- Challenges
a: Return the section of the forum thread on storing time from "Way to totally" up to and including "of free information.", word for word.
b: Please resume the forum thread on storing time, picking up right after its final sentence.

- Text passage
* start *

Sigh... Can we at least try to act civil.  Would you answer me like that face to face? ''

Way to totally miss the point

 .... ''  I have respected you and your answers for quite some time on here but when people act this way on these public boards due to some kind of anonymity it not only diminishes respect for them but drags down the entire board and stifles the flow of free information.

Yes I understood your point.  Thank you.  I guess I was unable to get my point across to you.  I do not see any computational or memory usage advantage to maintaining a linear accumulation of seconds since some random epoch.  It seems like a units problem... seconds or months, days, years.  My application does require human readable units.  I have to maintain them.  That understood, why on earth would I want to convert between that and seconds since epoch?  Oh yes...you pointed out that I missed the point. Doing it any other way than as you state is fraught with complexity that outweighs the inconvenience of converting from seconds to calendar time.

I did not come here to debate the merits of this minutia however.  I simply asked a question as to why the ST example (that was restated above) checked for 23:59:59 and then updated to zero.  It would seem to me that this would miss the last second of the day. UNLESS it takes a full second for the update to take effect.  Can anyone help me on THIS point?

Shannon

Posted on February 12, 2012 at 08:22

Actually I'm sure I would, but I'd also take time to read and digest the thread, and test

some of my assumptions.

The points advanced, separate from my view that the lads developing UNIX 40 years ago got it right.

* end *

- Records provided
* start *

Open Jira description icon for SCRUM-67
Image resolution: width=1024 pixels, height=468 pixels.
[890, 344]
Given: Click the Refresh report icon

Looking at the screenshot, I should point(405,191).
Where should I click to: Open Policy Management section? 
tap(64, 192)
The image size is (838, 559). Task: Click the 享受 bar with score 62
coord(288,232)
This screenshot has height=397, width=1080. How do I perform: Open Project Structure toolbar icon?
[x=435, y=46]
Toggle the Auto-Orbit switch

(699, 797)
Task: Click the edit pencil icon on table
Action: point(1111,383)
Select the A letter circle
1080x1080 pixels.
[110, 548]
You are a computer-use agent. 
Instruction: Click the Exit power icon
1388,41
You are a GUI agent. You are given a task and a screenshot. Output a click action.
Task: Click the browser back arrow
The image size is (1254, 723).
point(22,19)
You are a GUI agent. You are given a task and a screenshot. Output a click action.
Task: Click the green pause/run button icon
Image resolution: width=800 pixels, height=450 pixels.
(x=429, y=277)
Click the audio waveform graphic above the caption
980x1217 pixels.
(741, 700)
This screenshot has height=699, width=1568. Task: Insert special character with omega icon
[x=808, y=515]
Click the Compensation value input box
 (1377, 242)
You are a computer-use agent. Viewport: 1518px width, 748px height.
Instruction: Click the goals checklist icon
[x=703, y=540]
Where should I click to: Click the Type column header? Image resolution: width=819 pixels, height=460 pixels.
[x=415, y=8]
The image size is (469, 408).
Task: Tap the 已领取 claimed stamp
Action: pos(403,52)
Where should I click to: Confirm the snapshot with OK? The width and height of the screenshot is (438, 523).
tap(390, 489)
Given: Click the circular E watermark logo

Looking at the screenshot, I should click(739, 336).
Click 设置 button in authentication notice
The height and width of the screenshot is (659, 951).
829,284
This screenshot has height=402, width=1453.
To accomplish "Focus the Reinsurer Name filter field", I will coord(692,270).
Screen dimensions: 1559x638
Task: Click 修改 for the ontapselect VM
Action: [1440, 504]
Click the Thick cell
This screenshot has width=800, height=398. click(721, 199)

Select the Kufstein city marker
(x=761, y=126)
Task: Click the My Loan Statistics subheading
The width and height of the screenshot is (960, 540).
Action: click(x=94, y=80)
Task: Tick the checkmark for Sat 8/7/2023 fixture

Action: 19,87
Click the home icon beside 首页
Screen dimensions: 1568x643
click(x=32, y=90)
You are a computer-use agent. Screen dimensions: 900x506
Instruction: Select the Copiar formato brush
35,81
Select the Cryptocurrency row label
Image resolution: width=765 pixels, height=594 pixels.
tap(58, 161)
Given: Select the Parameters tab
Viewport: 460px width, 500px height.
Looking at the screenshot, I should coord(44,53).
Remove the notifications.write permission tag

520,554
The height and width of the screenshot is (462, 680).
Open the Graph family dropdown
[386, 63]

* end *

- Results
a:
Way to totally miss the point

 .... ''  I have respected you and your answers for quite some time on here but when people act this way on these public boards due to some kind of anonymity it not only diminishes respect for them but drags down the entire board and stifles the flow of free information.

b:
''Seem also to remember that 00:00:00 is equivalent to 24:00:00 not 23:59:59, or perhaps you have some leap second event you are handling.''

''If you want to confine it to 24 hours, you should always check >= 86400, in which case you should then subtract 86400 from the RTC. If it was out for several days, you might have to repeat the check/subtraction until the number is in scope. You can enumerate the days.''

Now clearly, if the RTC would have a weird advancement mechanism, this would be evident every time you try to advance/sync the RTC to an external source, and it would keep being off-by-one. This however is not apparent, or observable. There are synchronization issues across the power domains, and further complications about when you change the value within the second (ie fractionally via the prescaler), which is why doing it in the RTC interrupt, or waiting for the top-of-second, is advisable to avoid a race condition. That, or clearing the prescaler count before writing the RTC count.

The example uses 23:59:59 because it's busted, a point also made. Implementation FAIL

And yes it's a units issue, and the same reason I wouldn't hold intermediate results in obtuse units like inchs, feet, yards and miles, and why I'd process them at a bandwidth appropriate for the human interface that was consuming them.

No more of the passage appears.